Ford has become the latest major car manufacturer to cut production in Britain as the global financial crisis begins to engulf the European motor industry.
Workers at the Ford Transit factory in Southampton will now work a four-day week until the end of the year.
It means 17 fewer days of production at the plant - all part of an effort to avoid stockpiling vehicles that aren't selling.
The Transit is the only vehicle that Ford builds in the UK. As we've previously reported, there's been speculation about the Southampton factory's future for some time. Some Transit production has already moved to Ford's Turkish factory, where costs are cheaper.
Today Ford of Europe announced that it expects profits to drop in the second-half of the year due to rising raw material costs and a cut in demand for new vehicles.
Car buying in the UK has slowed in part because the financial crunch has led to a shortage in the availability of credit for new cars in Britain.
After plunging car sales were announced in August, most car manufacturers have been winding back production in factories throughout the UK and Europe, fearing worsening results in months to come.
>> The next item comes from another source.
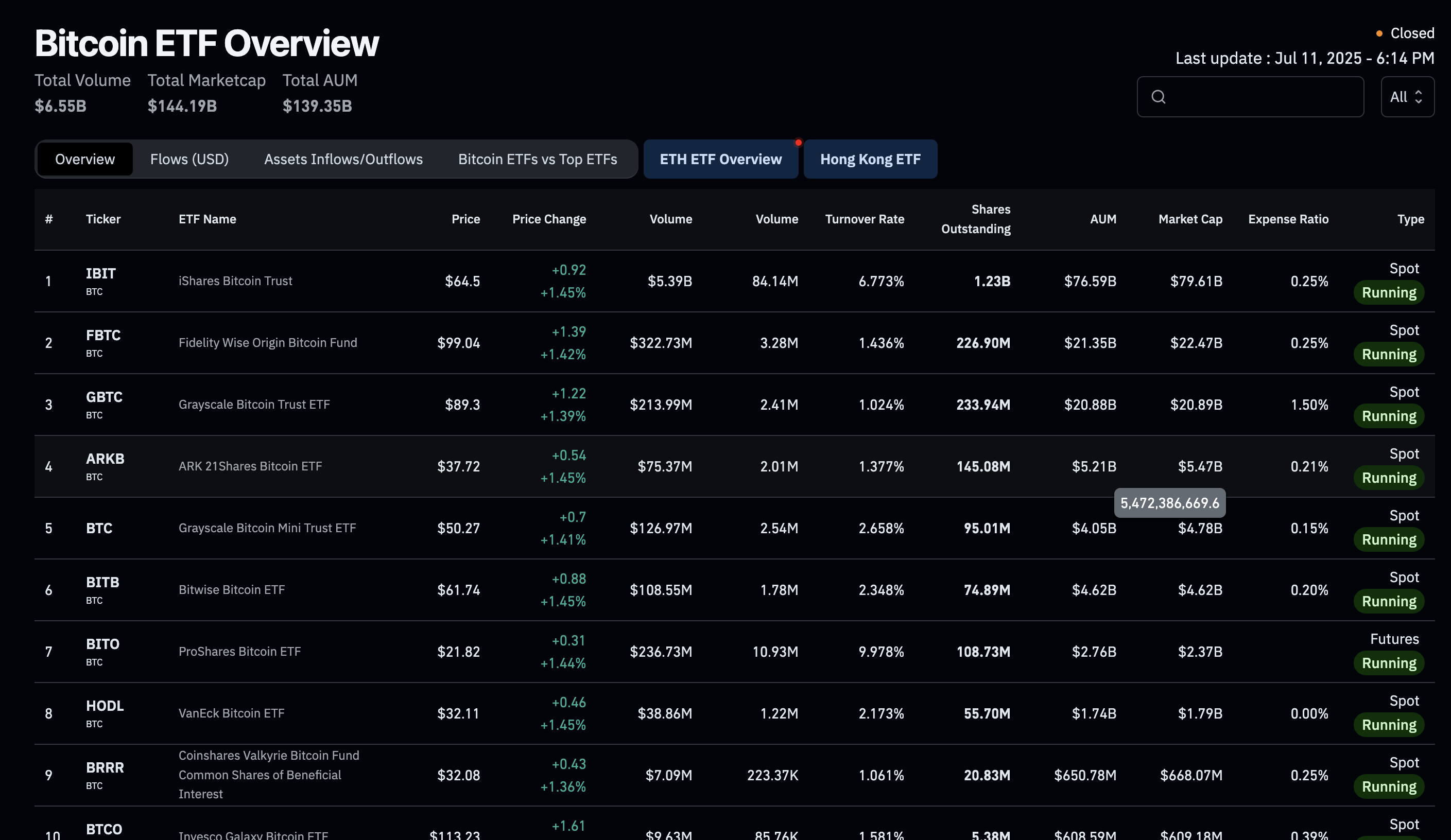Click the Running badge in the IBIT row
The image size is (1451, 840).
click(1388, 292)
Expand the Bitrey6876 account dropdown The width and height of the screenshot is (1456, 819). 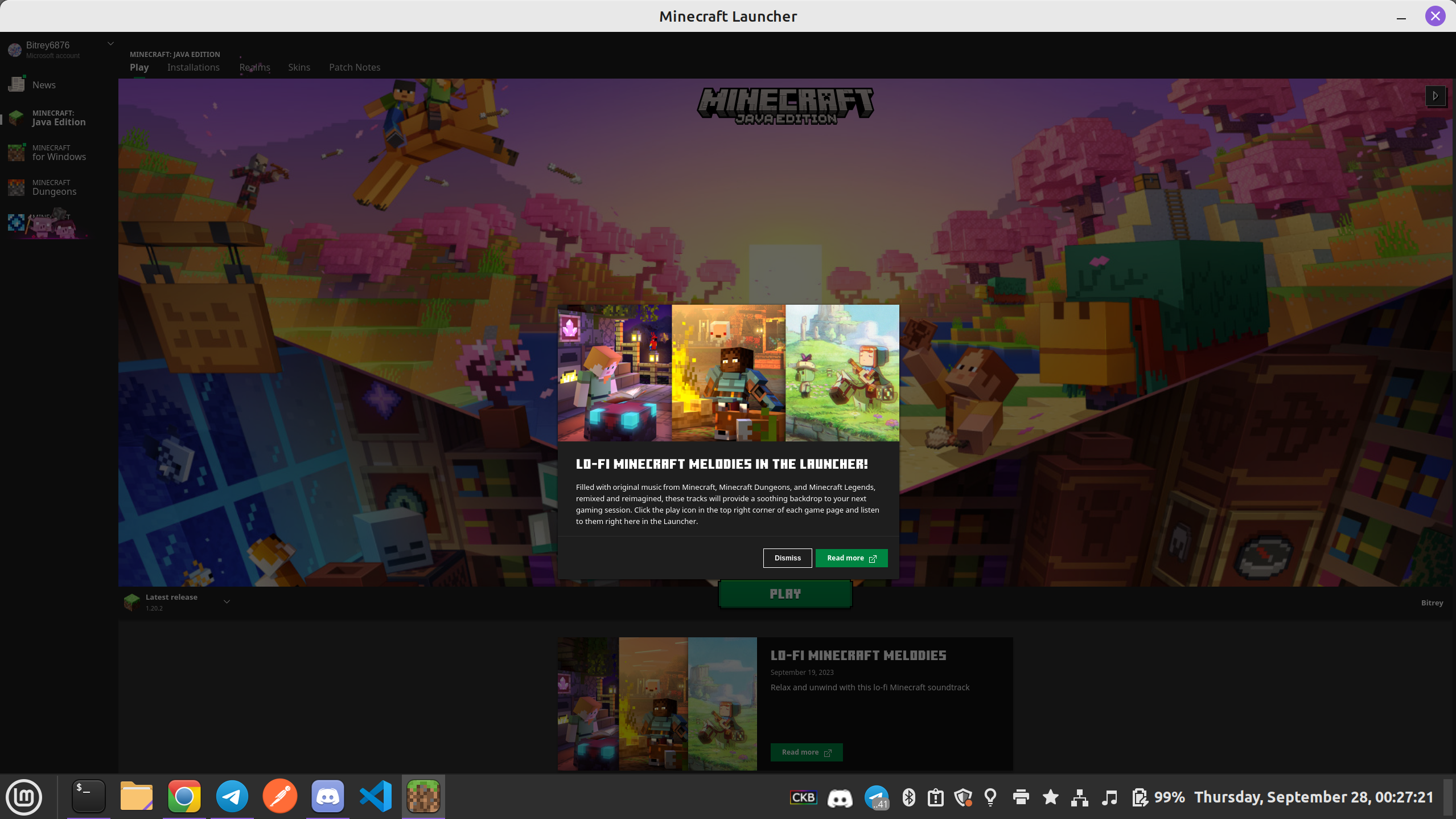point(110,44)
Toyota has already suspended the night shift at Derby where the Auris and the Avensis are made. Meanwhile, Jaguar and Land Rover has cut Friday production at Halewood, with staff having 'training days' instead.
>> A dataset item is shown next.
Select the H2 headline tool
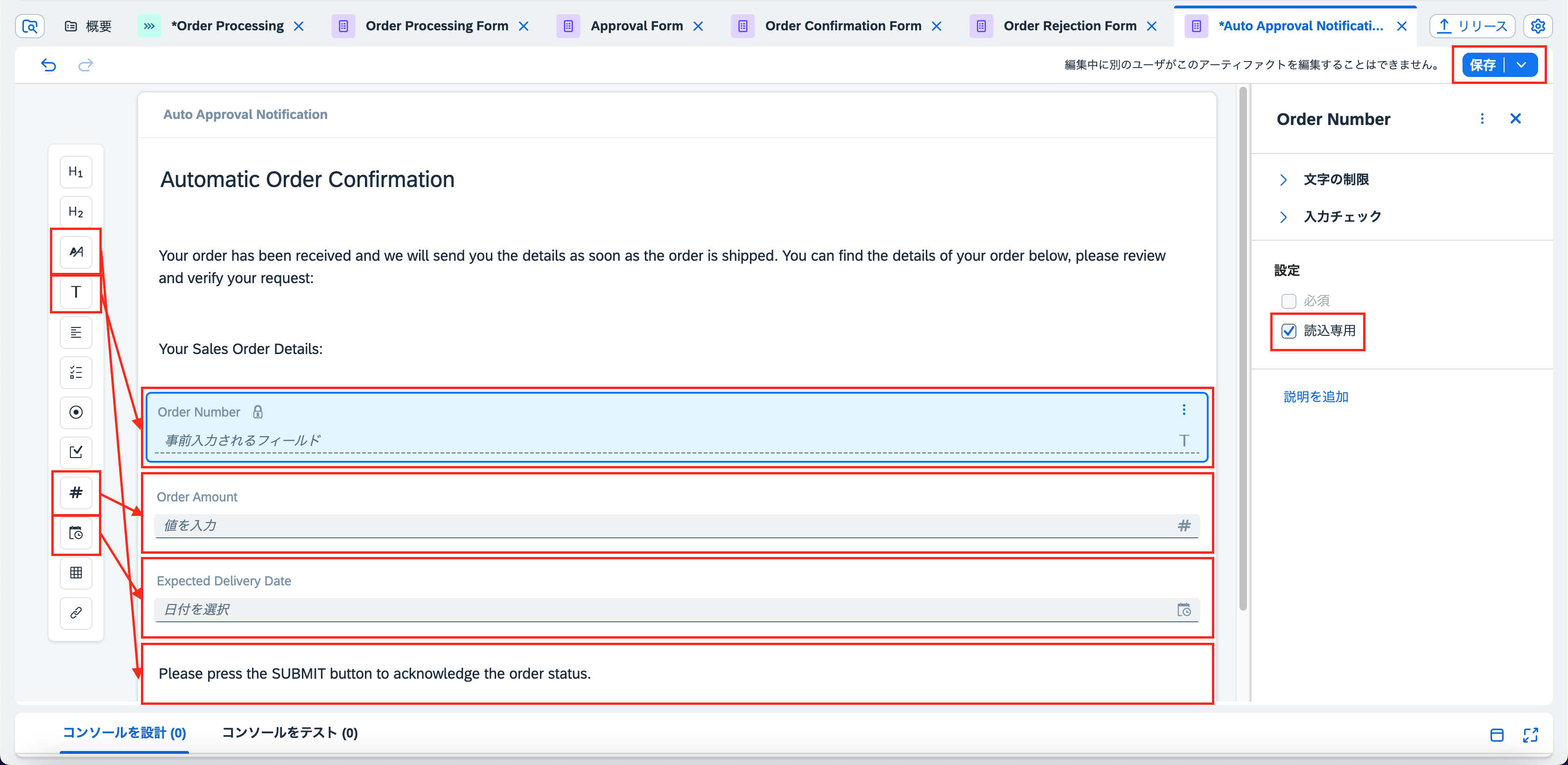Screen dimensions: 1568x765 click(76, 212)
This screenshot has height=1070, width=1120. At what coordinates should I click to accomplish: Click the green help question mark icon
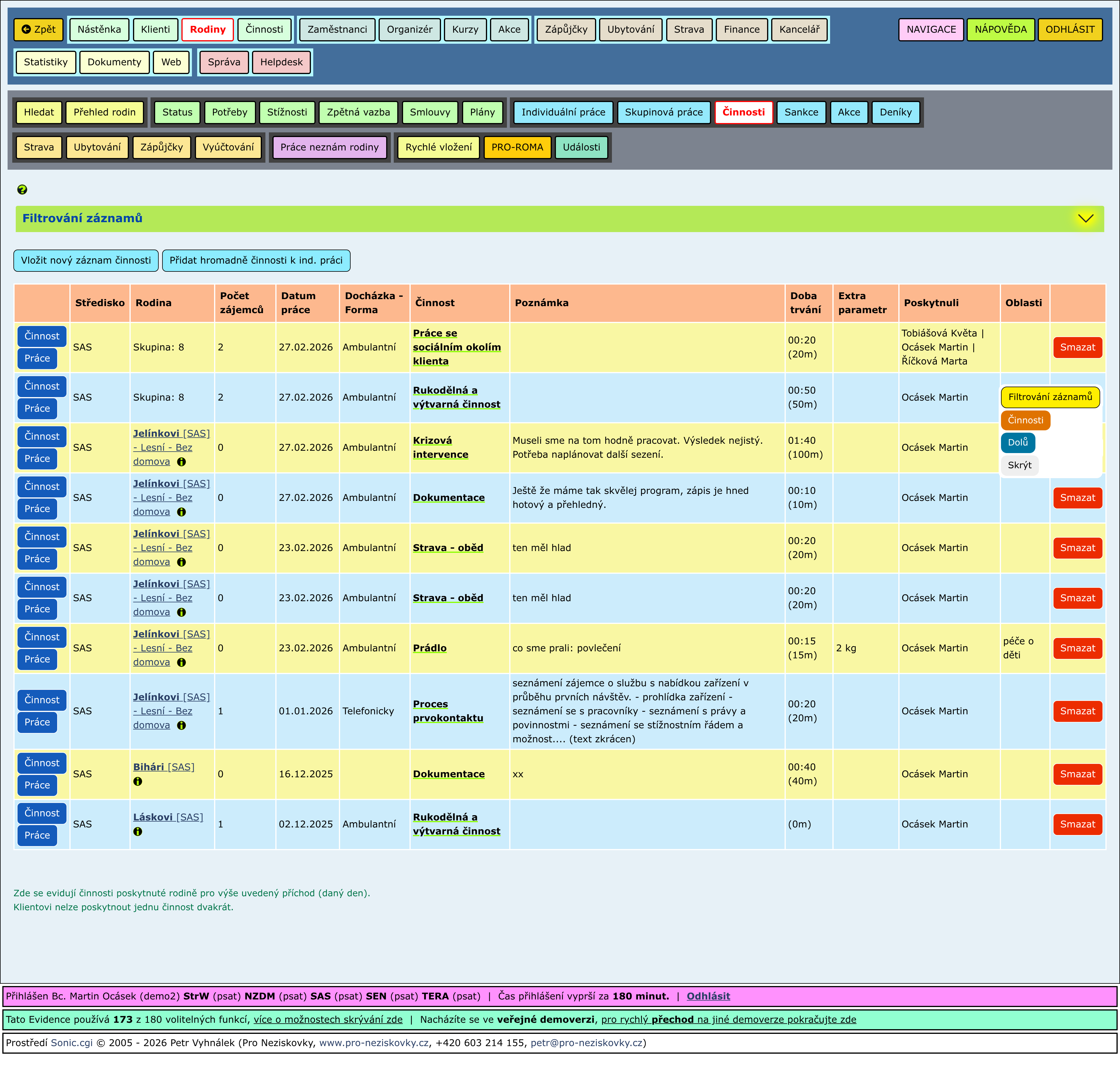tap(22, 189)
Bentley has switched its Crewe factory to a three-day week, and Aston Martin revealed that it only sold 19 cars during the whole of August.
No job losses have been announced at any UK factories. But analysts predict that it could only be a matter of time if the current market turmoil persists.
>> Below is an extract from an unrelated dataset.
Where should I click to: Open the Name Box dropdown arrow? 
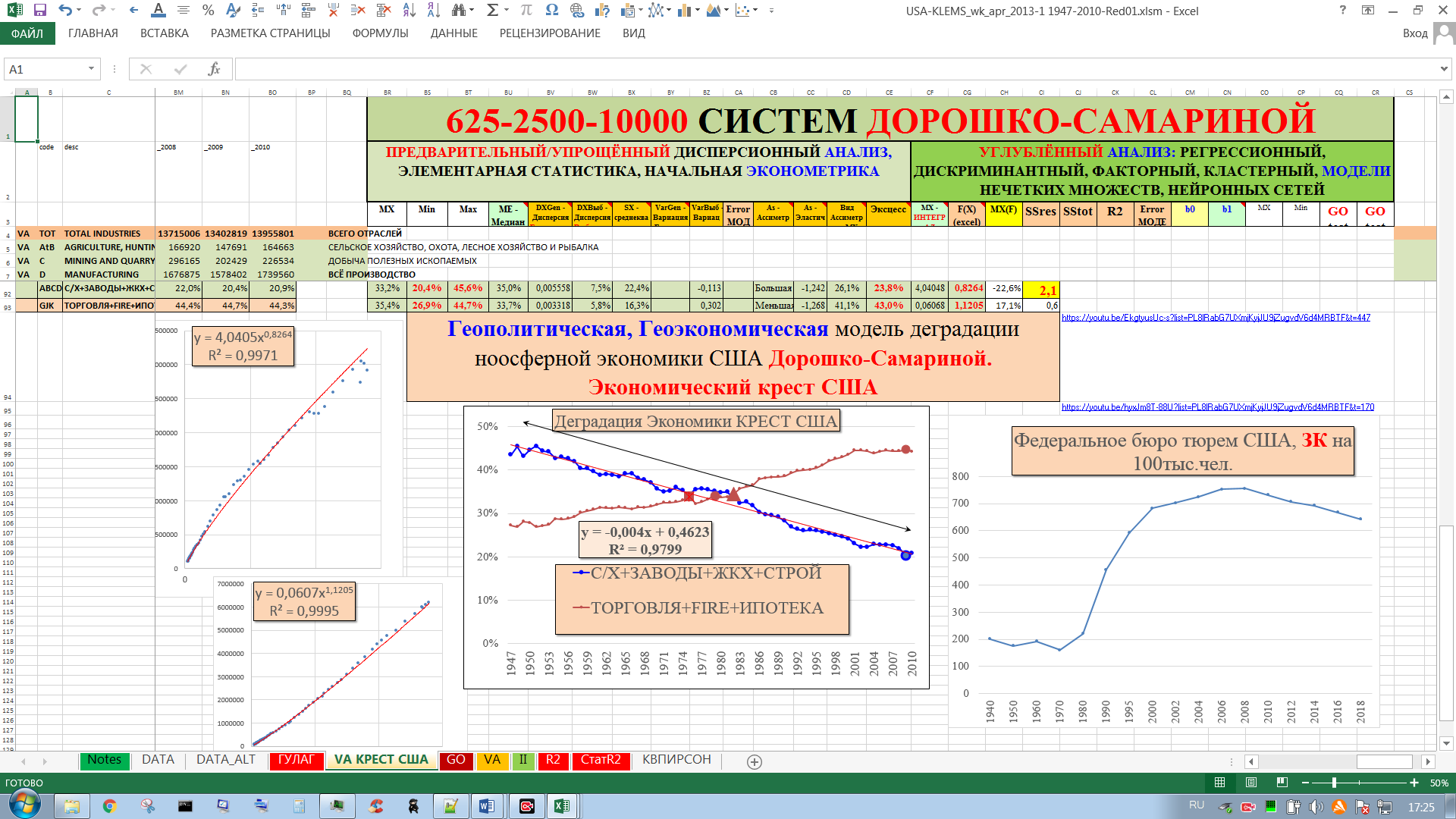point(91,69)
Elsewhere in Europe, Mercedes-Benz and BMW will trim production by around 25,000 cars in the last three months of 2008.
Spain stands to lose 1300 Ford and 600 General Motors jobs, as the two big American car makers cut production. Spain's domestic manufacturer Seat intends to reduce Altea and Leon production by 300 cars per day.
Production of the Fiat Punto, Lancia Ypsilon and most Alfa Romeos will be scaled back by idling Italian factories in September, October and November.
Struggling Ford-subsidiary Volvo plans to drop the night shift at Gothenburg, Sweden. And the slow-selling Renault Laguna is forcing major cut backs at French factories too.
Part of the reason for the drastic cuts, analysts suggest, is that manufactures refused to face up to slowing sales earlier in the first half of the year, and pumped out vehicles regardless.
In all, JD Power estimates that European factories will have made 15.4 million cars by the end of the year, compared with 16.1m in 2007.